By all accounts, except for his inexplicable failure to take care of himself and to sustain relationships with real people, he was an intelligent person.  His genetics certainly argued for him being brilliant, if eccentric.  He almost finished college, but his failure to seal the deal was probably not so much a function of lack of ability as it was refusal to play by the rules.  Having been born of the same line of academic skill, he used to ask me, when I was pretty well established as the valedictorian of my high school class, if I understood the chemical reactions described in my honors chemistry homework.  When I said I did, he argued that I did not need to finish the homework then, since the point of the work should have been for me to learn, and if that was already accomplished, why waste my time?  When he took up a theology interest after joining a church, he was, by his account, which I believe, able to argue really difficult points with his pastor based on some pretty wide-ranging concepts.  I'm sure his pastor loved that, particularly coupled with the decomposing mouth and the perpetual stench.  And yet his involvement with the church did not translate into an increased responsibility or a reasonable grounding into a community or even a basic sense of acceptable behavior in a human relationship.  The Bible was there; the church was there; the life path never veered. 

The only explanation that makes sense, and yet doesn't make sense, is that he had some sort of, for lack of a better term, mental illness.  Simply put, he was just made that way.  He was generous and thoughtful with his gifts: my hardback copies of the poetry volumes of Shel Silverstein are from him many many years ago.  He not only appreciated that author's wit and talent, but also that I, in particular, would also appreciate them.  He continued, even after I was grown up and moved on and saw him twice a year, if that, to never fail in his gifts to me: always books, always something I found fascinating.  Although his presence in my life and our family life dwindled to almost nothing, he always gave my children, whom he barely knew, very thoughtful gifts as well.  He loaned me DVDs and books that he thought I would enjoy or that we had briefly discussed at our last encounter.  I truly believe that he was endowed by his creator with a heart to give and share, to discuss and ponder and appreciate, to be connected to the people he loved.  But the best explanation I can come up with for why he lived and died as he did is that he was created that way too.  Some weakness, some brokenness, was too integral a part of his soul for any of his good qualities or any of his good relationships to pull him up out of the murk into which he sank progressively farther and farther as time went on.  His mother, my grandmother, seems to have some personality disorder issues which intensified as she aged, and maybe so did he.  We wondered at one time whether he had multiple personality disorder as well.  Those are the only answers we could come up with.  And yet they are not answers.  Why him?  Why not others?  If the rest of us are saved from those same genes and some of the same background by some act of powerful grace, why wasn't he?

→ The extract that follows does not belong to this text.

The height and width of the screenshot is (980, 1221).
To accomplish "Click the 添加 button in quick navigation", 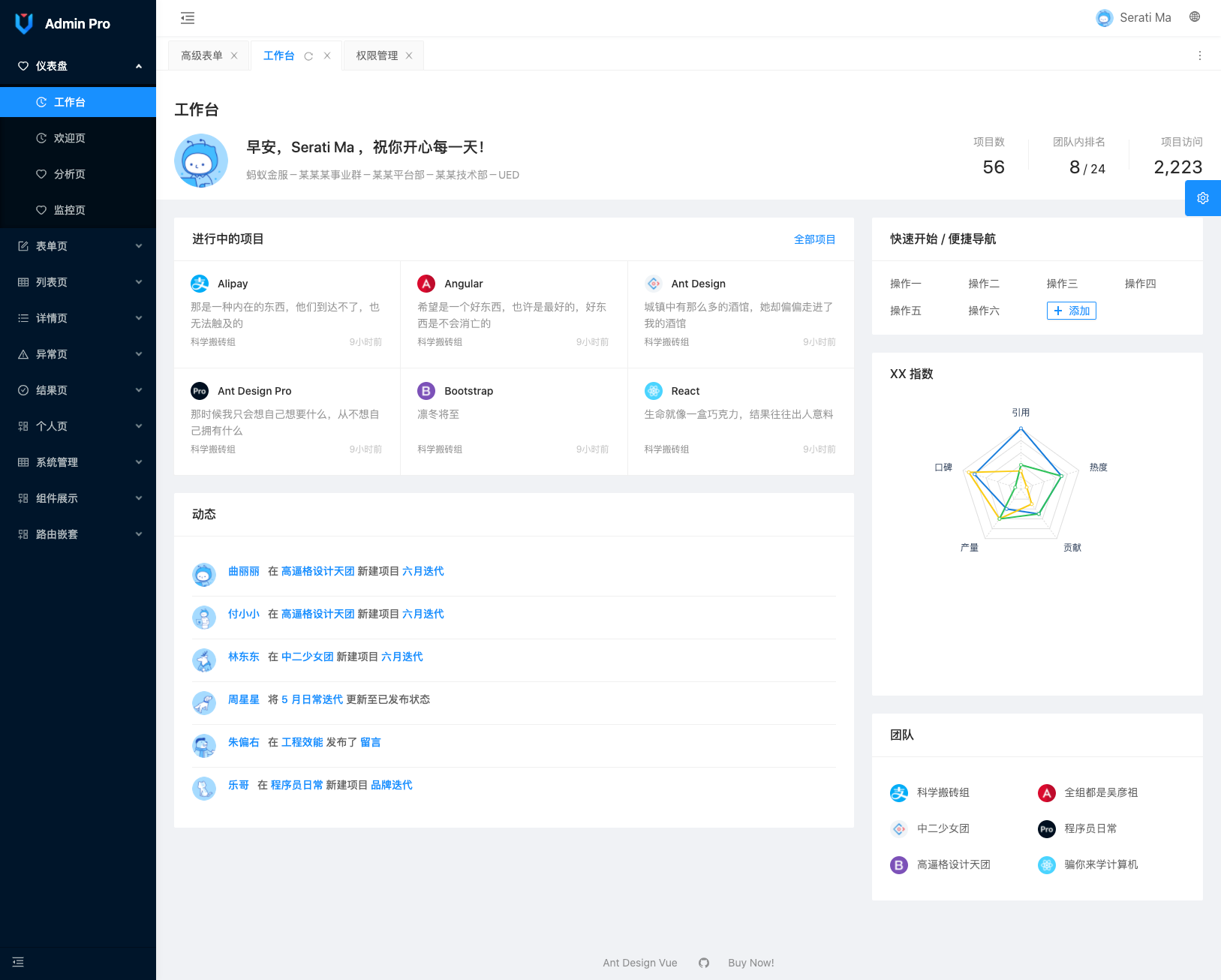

I'm usually not as comforted as a life-long member of the church should be at the suggestion that the deceased is now in a better place, but in the case of Uncle Rick, I feel pretty sure that's true.  He was not all that good at life on this earth.  He was about to lose the night job he had held for years, and even he must have surely felt, as we all did, that he had been lucky to have that job and was not likely going to find another.  He had a habit of alienating, if not outright disgusting, the people with whom he might have had relationships.  What joy was there here for him?  What purpose?  What hope?  I feel fairly certain that death probably is the greatest peace and assurance he has ever known.  I feel equally certain that if there is a heaven, he will go there.  The last shall be first, the prodigal son will be welcomed home, the lost sheep will be found.  He has long been awaited with tenderness.